Iwai Shunji - Picnic

MCJP – Picnic d’Iwai Shunji

Posté le 4 juillet 2025 par

La Maison de la Culture du Japon à Paris consacre une rétrospective à Iwai Shunji, réalisateur japonais majeur des trente dernières années et influence cruciale dans la pop-culture asiatique. Retour sur Picnic, l’une des plus poignantes et inclassables œuvres du réalisateur.

Deux fous, Satoru et Tsumuji, décident de grimper sur le mur de l’asile pour voir le monde extérieur, sans pour autant s’échapper. La jeune Coco, que ses parents viennent tout juste de faire interner, les suit et décide d’aller voir plus loin.

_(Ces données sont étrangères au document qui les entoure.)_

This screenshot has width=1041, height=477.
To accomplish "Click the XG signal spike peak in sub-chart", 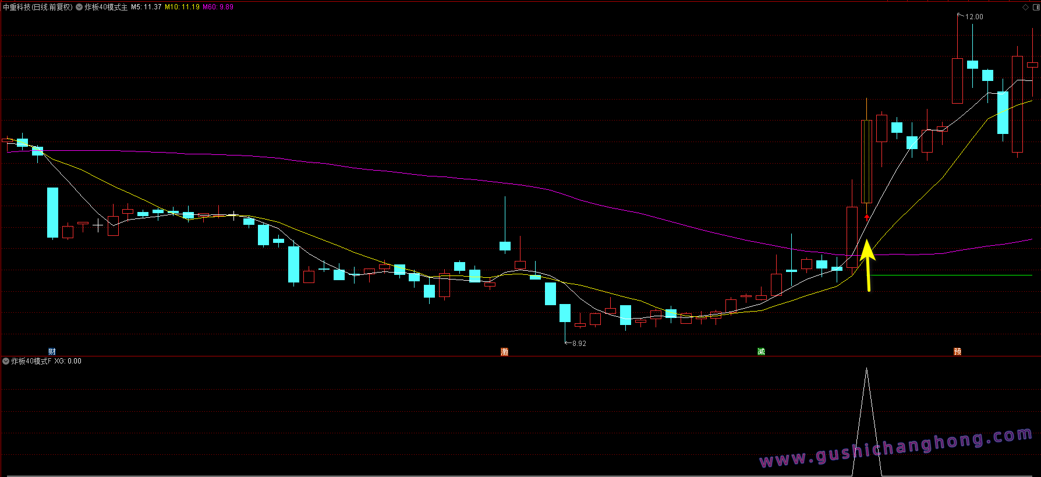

Tous trois décident ainsi de parcourir le monde, toujours juchés sur un mur.

Il est souvent question pour les personnages d’Iwai Shunji de se reconnecter au monde qui les entoure afin de s’épanouir pleinement. La raison de leur isolement peut être le deuil comme dans Love Letter (1995), l’absence de famille pour Swallowtail Butterfly (1996) ou encore l’obsession amoureuse sur April Story (1998). Le cheminement consiste donc à combler ses manques affectifs en réintégrant son univers ambiant, bref en acceptant d’être vivant. Il en va de même dans Picnic, deuxième réalisation pour le cinéma d’Iwai, où les barrières seront plus difficiles à surmonter car mentales.

La jeune Coco (Chara) est internée dans un asile par ses parents, et va s’y lier d’amitié avec deux autres malades, Tsumuji (Asano Tadanobu) et Satoru (Hashizume Koichi). Dès l’intro et cette voiture traversant une rue déserte pour déposer Coco à sa sinistre destination, le monde extérieur apparait comme « autre » aux personnages. Leurs troubles mentaux se manifestent sous forme cauchemardesque, explicite et graphique pour Tsumuji, plus subtile dans la caractérisation enfantine et égoïste de Coco, et dévoilent ainsi un passif particulièrement glauque dans lequel plane le meurtre et la pédophilie. Les héros sont autant une menace pour extérieur qu’ils ne le sont pour eux-même, les traitements brutaux de l’asile étant à la fois une punition et une logique répressive habituelle dont ils ne ressentent pas le besoin de se défendre réellement. Malgré quelques situations et personnages extravagants (la doctoresse poursuivant Tsujumi de ses assiduités), ce n’est clairement pas la description de l’asile qui intéresse Iwai. Les entraves que s’imposent d’eux-même les héros sont bien suffisants.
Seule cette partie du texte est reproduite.